So you may resist my making an analogy between serving food and selling insurance, but there’s a lot to learn from waiting tables—and it’s not just how to develop a thick skin.

Sarah Dickerman reviewed a recent restaurant memoir called Service Included, by Phoebe Damrosch. The book covers Damrosch’s time as a server at a trendy, service-obsessed New York restaurant called Per Se.

It seems that being a good server is both incredibly complicated and ridiculously straightforward. On the ridiculously straightforward side of things, there’s saying hello to new customers, something that any restaurant goer knows is far from guaranteed.

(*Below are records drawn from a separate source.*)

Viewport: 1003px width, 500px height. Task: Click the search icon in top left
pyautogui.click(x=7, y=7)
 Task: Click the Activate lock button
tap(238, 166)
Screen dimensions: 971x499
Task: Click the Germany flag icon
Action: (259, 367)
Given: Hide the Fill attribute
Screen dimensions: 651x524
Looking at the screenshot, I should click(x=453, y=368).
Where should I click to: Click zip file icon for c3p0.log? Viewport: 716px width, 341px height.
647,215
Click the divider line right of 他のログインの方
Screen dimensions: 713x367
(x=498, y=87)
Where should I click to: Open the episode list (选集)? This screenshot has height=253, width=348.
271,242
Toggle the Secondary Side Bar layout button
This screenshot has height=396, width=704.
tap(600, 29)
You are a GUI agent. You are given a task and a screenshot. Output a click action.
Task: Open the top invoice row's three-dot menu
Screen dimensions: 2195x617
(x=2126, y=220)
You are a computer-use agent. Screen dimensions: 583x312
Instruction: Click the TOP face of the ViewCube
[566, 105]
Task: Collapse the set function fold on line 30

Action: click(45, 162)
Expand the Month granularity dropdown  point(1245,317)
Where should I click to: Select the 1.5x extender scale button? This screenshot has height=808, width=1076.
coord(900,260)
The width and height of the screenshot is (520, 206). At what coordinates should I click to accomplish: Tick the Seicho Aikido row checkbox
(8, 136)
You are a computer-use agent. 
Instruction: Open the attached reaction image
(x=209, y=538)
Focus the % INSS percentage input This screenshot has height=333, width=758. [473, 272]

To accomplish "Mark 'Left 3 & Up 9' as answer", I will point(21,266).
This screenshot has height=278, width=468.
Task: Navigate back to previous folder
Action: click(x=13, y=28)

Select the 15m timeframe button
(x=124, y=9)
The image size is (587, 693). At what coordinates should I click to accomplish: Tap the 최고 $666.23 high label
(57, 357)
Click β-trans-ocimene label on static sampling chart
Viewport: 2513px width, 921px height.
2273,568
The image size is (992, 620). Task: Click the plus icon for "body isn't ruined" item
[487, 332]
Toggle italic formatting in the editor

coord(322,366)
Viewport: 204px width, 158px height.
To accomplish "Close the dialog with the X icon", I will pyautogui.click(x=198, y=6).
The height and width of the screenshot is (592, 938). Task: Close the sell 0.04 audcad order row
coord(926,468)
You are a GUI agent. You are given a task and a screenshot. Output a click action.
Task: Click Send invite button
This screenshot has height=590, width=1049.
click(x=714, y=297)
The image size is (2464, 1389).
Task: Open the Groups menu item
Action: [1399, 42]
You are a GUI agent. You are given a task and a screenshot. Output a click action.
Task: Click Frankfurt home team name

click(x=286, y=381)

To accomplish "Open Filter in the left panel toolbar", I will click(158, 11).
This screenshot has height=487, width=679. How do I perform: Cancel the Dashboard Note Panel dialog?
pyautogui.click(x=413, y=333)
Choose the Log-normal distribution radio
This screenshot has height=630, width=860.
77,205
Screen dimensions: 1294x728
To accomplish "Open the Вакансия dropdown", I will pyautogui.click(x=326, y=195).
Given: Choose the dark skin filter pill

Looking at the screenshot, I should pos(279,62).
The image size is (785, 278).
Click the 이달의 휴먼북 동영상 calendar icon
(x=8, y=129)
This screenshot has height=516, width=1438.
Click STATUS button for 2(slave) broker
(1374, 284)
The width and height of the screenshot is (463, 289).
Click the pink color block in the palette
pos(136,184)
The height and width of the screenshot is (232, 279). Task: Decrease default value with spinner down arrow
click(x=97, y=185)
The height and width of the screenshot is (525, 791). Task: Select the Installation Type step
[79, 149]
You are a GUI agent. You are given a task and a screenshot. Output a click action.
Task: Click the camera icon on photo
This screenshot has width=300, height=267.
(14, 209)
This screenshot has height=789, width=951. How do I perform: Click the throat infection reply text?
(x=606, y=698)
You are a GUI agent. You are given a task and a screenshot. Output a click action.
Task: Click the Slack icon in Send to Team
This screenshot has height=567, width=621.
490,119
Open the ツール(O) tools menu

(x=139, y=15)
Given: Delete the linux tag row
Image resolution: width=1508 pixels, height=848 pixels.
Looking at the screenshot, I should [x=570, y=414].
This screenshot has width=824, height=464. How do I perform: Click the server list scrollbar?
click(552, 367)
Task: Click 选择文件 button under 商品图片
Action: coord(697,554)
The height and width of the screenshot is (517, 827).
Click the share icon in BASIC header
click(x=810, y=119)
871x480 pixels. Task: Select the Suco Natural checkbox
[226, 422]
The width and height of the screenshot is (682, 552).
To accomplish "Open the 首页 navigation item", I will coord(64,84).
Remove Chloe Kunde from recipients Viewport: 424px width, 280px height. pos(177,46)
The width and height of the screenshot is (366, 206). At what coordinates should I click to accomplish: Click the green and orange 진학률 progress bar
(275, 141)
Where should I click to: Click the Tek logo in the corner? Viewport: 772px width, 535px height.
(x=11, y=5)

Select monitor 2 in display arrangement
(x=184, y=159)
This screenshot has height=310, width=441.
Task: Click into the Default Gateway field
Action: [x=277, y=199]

Dickerman: “Someday, I will learn to walk out of restaurants when I am not acknowledged with at least a ‘We'll be right with you …’ within a minute of arrival—it is as good a harbinger of a bumpy night as any I know.”

Application to selling insurance: your greeting is essential.

On the more complex side of things, there’s when to ask, “How is everything?” Dickerman: “Such questions should be occasional and timed for a moment when guests are not chewing. At the finest restaurants I've dined in, the question itself is obviated—waiters swim about like benevolent sharks, eerily sensing your needs.”

Application to selling insurance: don’t be a pest. Anticipate client needs.

And then there’s the question of what to do when you screw up, which is in the middle of the continuum between complicated and straightforward. Dickerman: “While an apology might come in the form of very noble grape juice at fancy restaurants, efficiently mitigating mistakes is a key to good service at any restaurant. A slice of pie can do the trick, but even a sincere, but simple ‘I'm sorry’ can work.”

Application to selling insurance: at the very least, an ‘I’m sorry’ is due when you screw up, and the sooner you fall on your sword, the better.